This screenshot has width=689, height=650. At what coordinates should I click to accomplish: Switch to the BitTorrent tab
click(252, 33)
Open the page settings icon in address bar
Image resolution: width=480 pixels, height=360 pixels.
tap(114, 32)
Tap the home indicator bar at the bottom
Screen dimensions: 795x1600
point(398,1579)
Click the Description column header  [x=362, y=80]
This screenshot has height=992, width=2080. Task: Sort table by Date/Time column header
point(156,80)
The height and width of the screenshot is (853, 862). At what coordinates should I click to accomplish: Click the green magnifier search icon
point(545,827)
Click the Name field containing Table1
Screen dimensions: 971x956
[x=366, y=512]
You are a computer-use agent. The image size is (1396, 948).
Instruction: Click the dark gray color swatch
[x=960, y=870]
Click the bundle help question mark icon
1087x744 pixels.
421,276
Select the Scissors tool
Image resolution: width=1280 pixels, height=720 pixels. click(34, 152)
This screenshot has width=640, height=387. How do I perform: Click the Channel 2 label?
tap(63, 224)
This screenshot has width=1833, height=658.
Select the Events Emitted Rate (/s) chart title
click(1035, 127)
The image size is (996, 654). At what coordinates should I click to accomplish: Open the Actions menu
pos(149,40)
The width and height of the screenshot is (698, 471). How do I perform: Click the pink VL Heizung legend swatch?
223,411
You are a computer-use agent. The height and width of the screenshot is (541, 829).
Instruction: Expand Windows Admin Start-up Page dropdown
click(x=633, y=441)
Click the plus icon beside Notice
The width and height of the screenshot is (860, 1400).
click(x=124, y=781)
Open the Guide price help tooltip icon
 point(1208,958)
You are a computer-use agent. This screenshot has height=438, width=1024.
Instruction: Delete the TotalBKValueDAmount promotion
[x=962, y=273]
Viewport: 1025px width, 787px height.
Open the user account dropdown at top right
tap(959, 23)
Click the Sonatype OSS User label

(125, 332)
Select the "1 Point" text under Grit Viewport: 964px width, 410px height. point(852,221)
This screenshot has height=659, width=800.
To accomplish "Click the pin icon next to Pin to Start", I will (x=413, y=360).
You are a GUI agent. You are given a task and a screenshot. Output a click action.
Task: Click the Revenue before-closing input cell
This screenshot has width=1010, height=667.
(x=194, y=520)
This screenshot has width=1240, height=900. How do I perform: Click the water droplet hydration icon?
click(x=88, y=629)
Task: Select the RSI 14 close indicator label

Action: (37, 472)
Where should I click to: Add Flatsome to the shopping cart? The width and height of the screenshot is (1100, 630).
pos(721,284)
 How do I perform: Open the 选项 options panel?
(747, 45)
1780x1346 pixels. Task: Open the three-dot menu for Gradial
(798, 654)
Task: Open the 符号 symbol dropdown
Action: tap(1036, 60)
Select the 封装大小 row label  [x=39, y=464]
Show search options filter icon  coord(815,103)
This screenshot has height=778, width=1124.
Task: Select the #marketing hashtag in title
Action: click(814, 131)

# Instructions to follow
The records are to be duplicated in full, with every word kept exactly.

# Finished task
This screenshot has width=689, height=650. At what coordinates should I click to accomplish: Switch to the BitTorrent tab
click(252, 33)
Open the page settings icon in address bar
Image resolution: width=480 pixels, height=360 pixels.
tap(114, 32)
Tap the home indicator bar at the bottom
Screen dimensions: 795x1600
point(398,1579)
Click the Description column header  [x=362, y=80]
This screenshot has height=992, width=2080. Task: Sort table by Date/Time column header
point(156,80)
The height and width of the screenshot is (853, 862). At what coordinates should I click to accomplish: Click the green magnifier search icon
point(545,827)
Click the Name field containing Table1
Screen dimensions: 971x956
[x=366, y=512]
You are a computer-use agent. The image size is (1396, 948).
Instruction: Click the dark gray color swatch
[x=960, y=870]
Click the bundle help question mark icon
1087x744 pixels.
421,276
Select the Scissors tool
Image resolution: width=1280 pixels, height=720 pixels. click(34, 152)
This screenshot has width=640, height=387. How do I perform: Click the Channel 2 label?
tap(63, 224)
This screenshot has width=1833, height=658.
Select the Events Emitted Rate (/s) chart title
click(1035, 127)
The image size is (996, 654). At what coordinates should I click to accomplish: Open the Actions menu
pos(149,40)
The width and height of the screenshot is (698, 471). How do I perform: Click the pink VL Heizung legend swatch?
223,411
You are a computer-use agent. The height and width of the screenshot is (541, 829).
Instruction: Expand Windows Admin Start-up Page dropdown
click(x=633, y=441)
Click the plus icon beside Notice
The width and height of the screenshot is (860, 1400).
click(x=124, y=781)
Open the Guide price help tooltip icon
 point(1208,958)
You are a computer-use agent. This screenshot has height=438, width=1024.
Instruction: Delete the TotalBKValueDAmount promotion
[x=962, y=273]
Viewport: 1025px width, 787px height.
Open the user account dropdown at top right
tap(959, 23)
Click the Sonatype OSS User label

(125, 332)
Select the "1 Point" text under Grit Viewport: 964px width, 410px height. point(852,221)
This screenshot has height=659, width=800.
To accomplish "Click the pin icon next to Pin to Start", I will (x=413, y=360).
You are a GUI agent. You are given a task and a screenshot. Output a click action.
Task: Click the Revenue before-closing input cell
This screenshot has width=1010, height=667.
(x=194, y=520)
This screenshot has width=1240, height=900. How do I perform: Click the water droplet hydration icon?
click(x=88, y=629)
Task: Select the RSI 14 close indicator label

Action: (37, 472)
Where should I click to: Add Flatsome to the shopping cart? The width and height of the screenshot is (1100, 630).
pos(721,284)
 How do I perform: Open the 选项 options panel?
(747, 45)
1780x1346 pixels. Task: Open the three-dot menu for Gradial
(798, 654)
Task: Open the 符号 symbol dropdown
Action: tap(1036, 60)
Select the 封装大小 row label  [x=39, y=464]
Show search options filter icon  coord(815,103)
This screenshot has height=778, width=1124.
Task: Select the #marketing hashtag in title
Action: click(814, 131)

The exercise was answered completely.